Bisher stammte der Strom im Wesentlichen aus Solaranlagen von den Dächern großer Mietshäuser – teils als allgemein buchbarer Stromtarif vermarktet, teils als „Mieterstrom“, der so weit wie möglich an Ort und Stelle verbraucht wird. Das allgemeine Netz wird bei diesem Modell nur in sonnenlosen Stunden angezapft.

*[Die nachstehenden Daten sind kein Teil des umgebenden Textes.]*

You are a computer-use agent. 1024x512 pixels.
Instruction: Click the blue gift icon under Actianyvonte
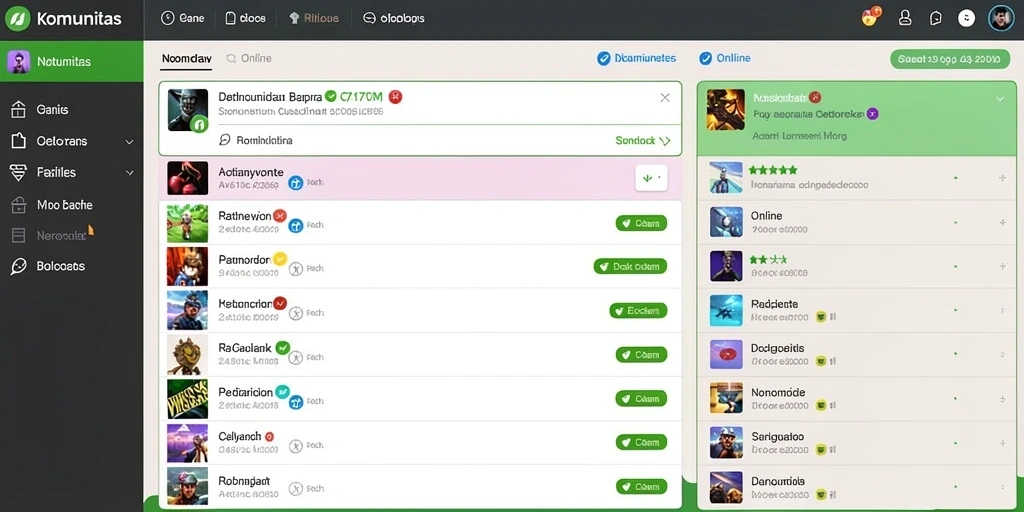pyautogui.click(x=295, y=184)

Im Vergleich zu den Solaranlagen sind die beiden Windräder ein anderes Kaliber: Auf einen Schlag verdoppeln sie die Kapazität des Stadtwerks, das nun 20.000 durchschnittliche Haushalte versorgen kann. Tatsächlich hat das Unternehmen nach Auskunft von Irmer erst etwa 1.300 Kunden – wohl ein Effekt des politisch vorgegebenen Werbeverbots, denn der Ökostrom des Stadtwerks ist billiger als beispielsweise der von Platzhirsch Vattenfall. Der restliche Strom wird ins Netz gespeist und gemäß Erneuerbare-Energien-Gesetz (EEG) vergütet.

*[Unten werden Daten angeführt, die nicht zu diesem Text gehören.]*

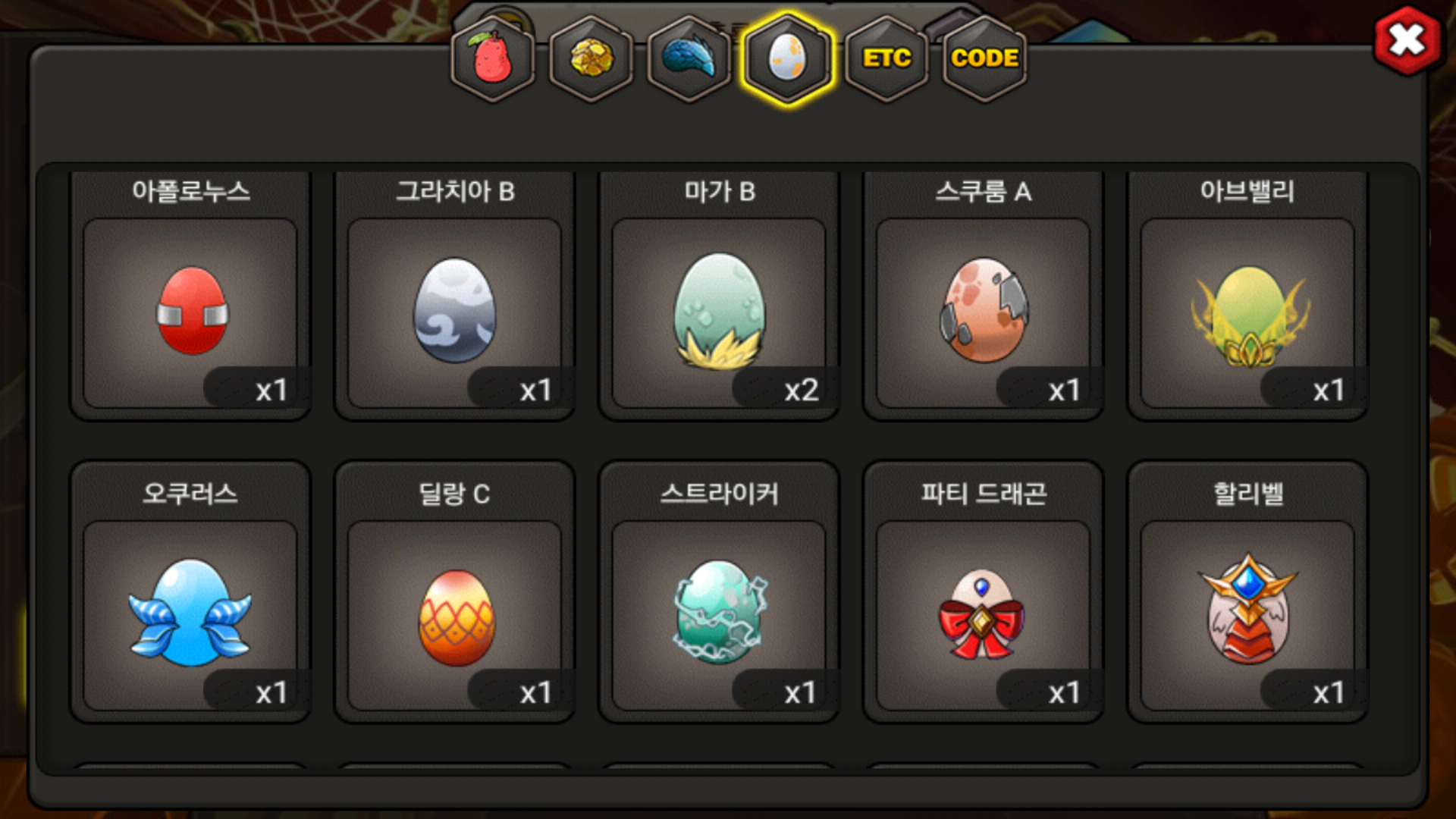Click the golden-winged 아브밸리 egg
Viewport: 1456px width, 819px height.
tap(1247, 312)
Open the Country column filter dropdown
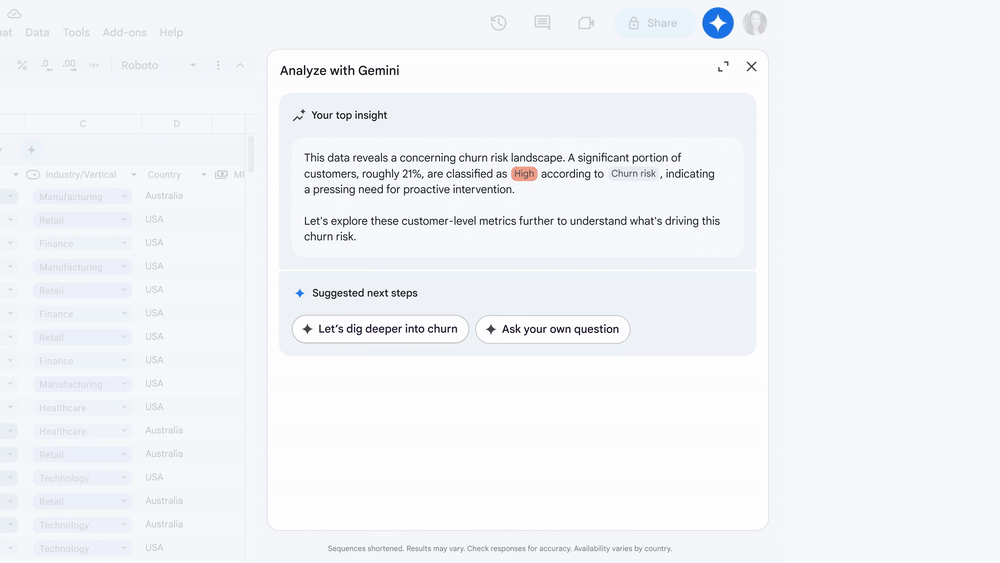 point(204,175)
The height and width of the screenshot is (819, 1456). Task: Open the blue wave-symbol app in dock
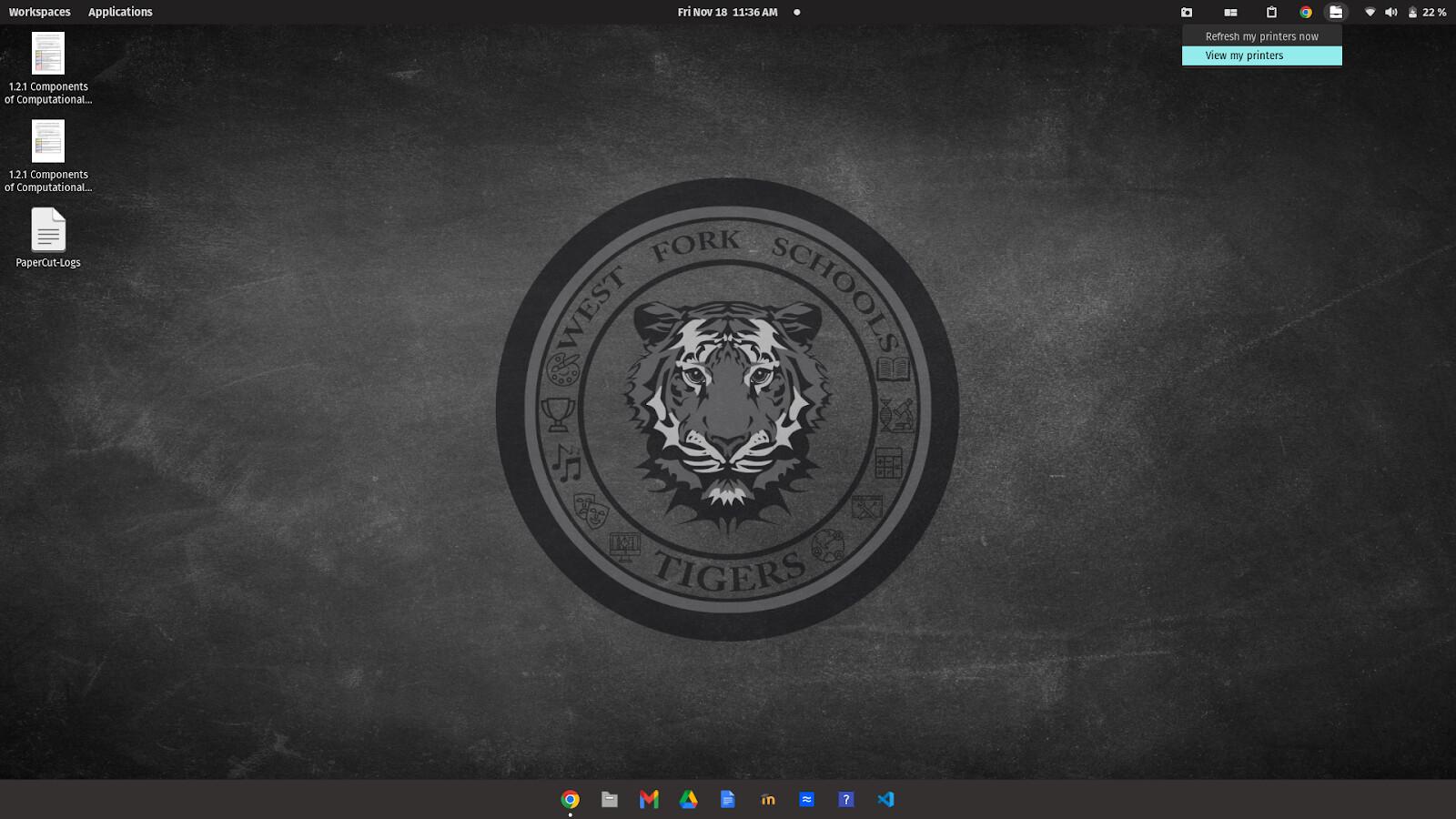pos(806,799)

Die nächsten Windräder sind bei Stahnsdorf und Bernau geplant

Während Irmer von weiteren Projekten bei Stahnsdorf und Bernau berichtet, rotieren über ihm kaum hörbar die Windradflügel. Eine Treppe führt in den Fuß der Röhre, wo das Display im Schaltschrank 5,3 Rotorumdrehungen pro Minute zeigt. Ein Getriebe am anderen, 119 Meter hoch gelegenen Ende der Röhre, macht daraus rund 600 Generatorumdrehungen. Die kommen unten im Windrad als Brummen an. Die Geräuschkulisse ähnelt der im Bauch von Ozeanschiffen – zumal es im Windrad sogar bollert wie beim Schlagen von Tauen auf hoher See. Denn immer wieder richten gewaltige Motoren mit dröhnendem „Klonk“ den Rotor exakt nach dem Wind aus. Bei 25 Meter pro Sekunde – das ist Windstärke 10, also „schwerer Sturm“ – wird abgeschaltet, indem die Flügel wie Fahnen in den Wind gedreht werden. Die weitere Sturmsicherheit ergibt sich aus den Gewichtsverhältnissen: Das Fundament ist dreimal so schwer wie der Rest; Prinzip Stehaufmännchen also. Ansonsten ist nur während der Dämmerung Pause, damit keine Fledermäuse filetiert werden.

Während Irmer sich über den Erfolg seiner neunköpfigen Stadtwerke-Belegschaft auf dem umkämpften Strommarkt freut, sieht auch Stadtgüter-Chefin Katrin Stary an seiner Seite sehr zufrieden aus. Für sie als Herrin über 16.600 Hektar Berliner Bodens im Umland bedeutet ein Windrad im Kornfeld, dass zur Pacht vom Landwirt noch die – pro Fläche deutlich höhere – des Energieerzeugers kommt. 27 Windräder stehen zurzeit auf den Stadtgüter-Flächen, die wegen ihrer Vorgeschichte als Rieselfelder oder Deponien nicht durchweg landwirtschaftlich nutzbar sind. Insofern ist die Partnerschaft zwischen Stadtgütern und Stadtwerk eine, von der beide Seiten profitieren. Sofern sie miteinander ins Geschäft kommen, denn Sonderkonditionen zwischen den Landesunternehmen gebe es nicht, betonen beide.